§ TASKS FOR THIS EXERCISE:
1. According to the split-index patch message, what stays the same when "dirty worktree" is written to the file?
2. Reproduce the part of the split-index patch message starting with "On Thu, Sep" and going on through "racy git problem.".
3. Write the next part of the split-index patch message, picking up where it stops.

§ TEXT UNDER STUDY:

"""

Web lists-archives.com

Re: [RFC PATCH 5/5] split-index: smudge and add racily clean cache entries to split index

On Thu, Sep 6, 2018 at 4:48 AM SZEDER Gábor <szeder.dev@xxxxxxxxx> wrote:
> Ever since the split index feature was introduced [1], refreshing a
> split index is prone to a variant of the classic racy git problem.
> Consider the following sequence of commands updating the split index
> when the shared index contains a racily clean cache entry, i.e. an
> entry whose cached stat data matches with the corresponding file in
> the worktree and the cached mtime matches that of the index:
>   echo "cached content" >file
>   git update-index --split-index --add file
>   echo "dirty worktree" >file    # size stays the same!
>   # ... wait ...
>   git update-index --add other-file
> Normally, when a non-split index is updated, then do_write_index()

"""

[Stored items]
"""

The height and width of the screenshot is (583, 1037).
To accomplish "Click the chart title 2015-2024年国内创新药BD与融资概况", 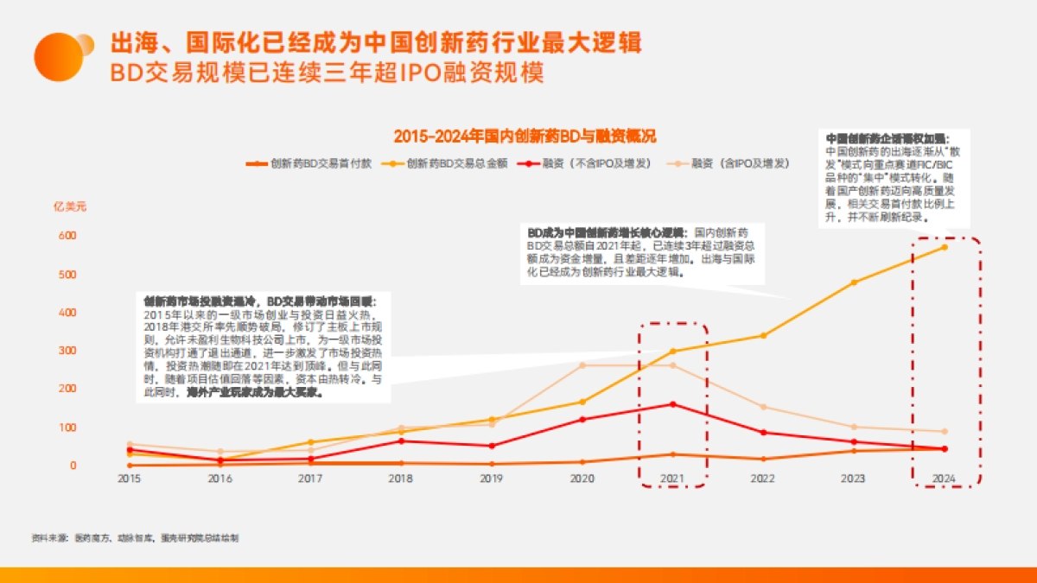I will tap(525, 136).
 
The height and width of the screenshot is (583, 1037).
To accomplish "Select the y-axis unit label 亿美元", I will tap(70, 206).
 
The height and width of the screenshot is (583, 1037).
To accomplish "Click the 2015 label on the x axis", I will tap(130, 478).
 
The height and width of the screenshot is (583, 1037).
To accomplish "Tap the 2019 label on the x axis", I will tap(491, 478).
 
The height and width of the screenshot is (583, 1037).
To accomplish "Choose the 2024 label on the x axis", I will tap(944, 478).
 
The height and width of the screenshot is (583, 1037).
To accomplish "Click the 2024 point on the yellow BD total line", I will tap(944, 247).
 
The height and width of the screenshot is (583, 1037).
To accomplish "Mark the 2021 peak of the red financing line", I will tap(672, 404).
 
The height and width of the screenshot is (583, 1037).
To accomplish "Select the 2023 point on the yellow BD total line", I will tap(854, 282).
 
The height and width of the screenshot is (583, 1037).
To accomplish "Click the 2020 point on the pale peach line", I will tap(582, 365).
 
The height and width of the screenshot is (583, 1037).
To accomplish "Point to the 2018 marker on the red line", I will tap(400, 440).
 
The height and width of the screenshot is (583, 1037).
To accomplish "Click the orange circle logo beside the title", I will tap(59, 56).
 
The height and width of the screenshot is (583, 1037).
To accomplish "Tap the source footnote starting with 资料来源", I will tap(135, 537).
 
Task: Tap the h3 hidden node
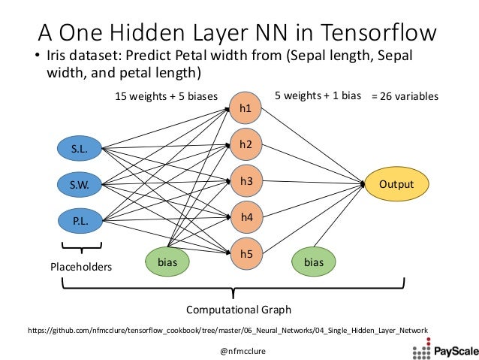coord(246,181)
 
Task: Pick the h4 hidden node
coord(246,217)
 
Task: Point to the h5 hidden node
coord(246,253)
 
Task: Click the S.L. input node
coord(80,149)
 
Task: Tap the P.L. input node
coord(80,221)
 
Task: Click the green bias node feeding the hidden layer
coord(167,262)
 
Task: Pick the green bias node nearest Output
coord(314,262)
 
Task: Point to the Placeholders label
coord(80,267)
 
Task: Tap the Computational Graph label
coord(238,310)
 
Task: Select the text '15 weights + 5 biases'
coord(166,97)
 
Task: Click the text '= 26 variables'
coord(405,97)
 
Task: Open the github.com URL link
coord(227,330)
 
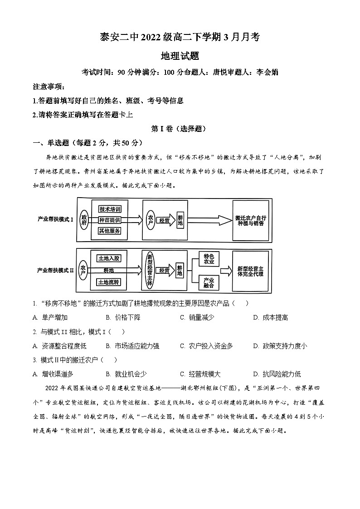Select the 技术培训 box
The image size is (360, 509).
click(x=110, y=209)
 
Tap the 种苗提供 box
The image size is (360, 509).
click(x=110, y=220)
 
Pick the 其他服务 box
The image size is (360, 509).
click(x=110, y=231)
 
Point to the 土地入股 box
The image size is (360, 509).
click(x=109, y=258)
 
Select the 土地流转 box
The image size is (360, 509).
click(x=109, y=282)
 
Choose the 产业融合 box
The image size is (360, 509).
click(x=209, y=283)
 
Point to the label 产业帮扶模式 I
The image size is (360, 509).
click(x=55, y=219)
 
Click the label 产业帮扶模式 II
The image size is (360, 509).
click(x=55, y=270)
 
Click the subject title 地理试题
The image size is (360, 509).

"""

§ ANSWERS FOR THE EXERCISE:
1. The file's size stays the same.

2.
On Thu, Sep 6, 2018 at 4:48 AM SZEDER Gábor <szeder.dev@xxxxxxxxx> wrote:
> Ever since the split index feature was introduced [1], refreshing a
> split index is prone to a variant of the classic racy git problem.

3.
> (the function responsible for writing all kinds of indexes, "regular",
> split, and shared) recognizes racily clean cache entries, and writes
> them with smudged stat data, i.e. with file size set to 0.  When
> subsequent git commands read the index, they will notice that the
> smudged stat data doesn't match with the file in the worktree, and
> then go on to check the file's content.
> In the above example, however, in the second 'git update-index'
> prepare_to_write_split_index() gathers all cache entries that should
> be written to the new split index.  Alas, this function never looks
> out for racily clean cache entries, and since the file's stat data in
> the worktree hasn't changed since the shared index was written, it
> won't be replaced in the new split index.  Consequently,
> do_write_index() doesn't even get this racily clean cache entry, and
> can't smudge its stat data.  Subsequent git commands will then see
> that the index has more recent mtime than the file and that the (not
> smudged) cached stat data still matches with the file in the worktree,
> and, ultimately, will erroneously consider the file clean.
> Modify prepare_to_write_split_index() to recognize racily clean cache
> entries, and mark them to be added to the split index.  This way
> do_write_index() will get these racily clean cache entries as well,
> and will then write them with smudged stat data to the new split
> index.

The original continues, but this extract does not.